[Task directions] Your answer must consist solely of the lines from the start of the entries below through the line with "Click the GASTOS", unchanged.

[Stored records]
■ ■ ■ ■ ■
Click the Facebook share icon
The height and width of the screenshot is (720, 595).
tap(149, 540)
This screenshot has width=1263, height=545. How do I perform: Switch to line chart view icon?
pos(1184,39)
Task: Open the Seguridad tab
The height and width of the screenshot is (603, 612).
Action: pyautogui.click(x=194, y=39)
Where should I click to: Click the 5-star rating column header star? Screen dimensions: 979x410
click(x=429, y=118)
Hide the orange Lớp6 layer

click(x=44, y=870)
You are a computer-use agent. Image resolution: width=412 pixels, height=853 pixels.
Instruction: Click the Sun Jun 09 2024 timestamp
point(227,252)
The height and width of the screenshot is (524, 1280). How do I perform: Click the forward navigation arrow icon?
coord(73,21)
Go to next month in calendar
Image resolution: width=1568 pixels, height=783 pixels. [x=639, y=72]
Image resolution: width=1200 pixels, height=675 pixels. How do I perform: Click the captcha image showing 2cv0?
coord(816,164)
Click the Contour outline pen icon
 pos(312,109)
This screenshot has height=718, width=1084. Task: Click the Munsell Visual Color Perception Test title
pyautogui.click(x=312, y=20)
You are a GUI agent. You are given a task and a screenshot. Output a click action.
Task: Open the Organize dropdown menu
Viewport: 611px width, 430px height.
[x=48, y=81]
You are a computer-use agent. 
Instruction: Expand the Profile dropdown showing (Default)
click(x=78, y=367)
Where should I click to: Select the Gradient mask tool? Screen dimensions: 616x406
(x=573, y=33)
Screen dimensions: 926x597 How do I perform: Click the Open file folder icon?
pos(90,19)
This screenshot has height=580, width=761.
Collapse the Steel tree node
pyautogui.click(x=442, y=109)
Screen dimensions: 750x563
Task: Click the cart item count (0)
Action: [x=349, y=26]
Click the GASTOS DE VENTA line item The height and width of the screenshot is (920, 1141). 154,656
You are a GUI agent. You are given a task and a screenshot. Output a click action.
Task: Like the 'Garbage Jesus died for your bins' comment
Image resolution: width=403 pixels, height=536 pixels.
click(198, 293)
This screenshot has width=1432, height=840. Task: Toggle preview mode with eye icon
■ ■ ■ ■ ■
[Exercise solution]
Click the Facebook share icon
The height and width of the screenshot is (720, 595).
tap(149, 540)
This screenshot has width=1263, height=545. How do I perform: Switch to line chart view icon?
pos(1184,39)
Task: Open the Seguridad tab
The height and width of the screenshot is (603, 612).
Action: pyautogui.click(x=194, y=39)
Where should I click to: Click the 5-star rating column header star? Screen dimensions: 979x410
click(x=429, y=118)
Hide the orange Lớp6 layer

click(x=44, y=870)
You are a computer-use agent. Image resolution: width=412 pixels, height=853 pixels.
Instruction: Click the Sun Jun 09 2024 timestamp
point(227,252)
The height and width of the screenshot is (524, 1280). How do I perform: Click the forward navigation arrow icon?
coord(73,21)
Go to next month in calendar
Image resolution: width=1568 pixels, height=783 pixels. [x=639, y=72]
Image resolution: width=1200 pixels, height=675 pixels. How do I perform: Click the captcha image showing 2cv0?
coord(816,164)
Click the Contour outline pen icon
 pos(312,109)
This screenshot has height=718, width=1084. Task: Click the Munsell Visual Color Perception Test title
pyautogui.click(x=312, y=20)
You are a GUI agent. You are given a task and a screenshot. Output a click action.
Task: Open the Organize dropdown menu
Viewport: 611px width, 430px height.
[x=48, y=81]
You are a computer-use agent. 
Instruction: Expand the Profile dropdown showing (Default)
click(x=78, y=367)
Where should I click to: Select the Gradient mask tool? Screen dimensions: 616x406
(x=573, y=33)
Screen dimensions: 926x597 How do I perform: Click the Open file folder icon?
pos(90,19)
This screenshot has height=580, width=761.
Collapse the Steel tree node
pyautogui.click(x=442, y=109)
Screen dimensions: 750x563
Task: Click the cart item count (0)
Action: [x=349, y=26]
Click the GASTOS DE VENTA line item The height and width of the screenshot is (920, 1141). 154,656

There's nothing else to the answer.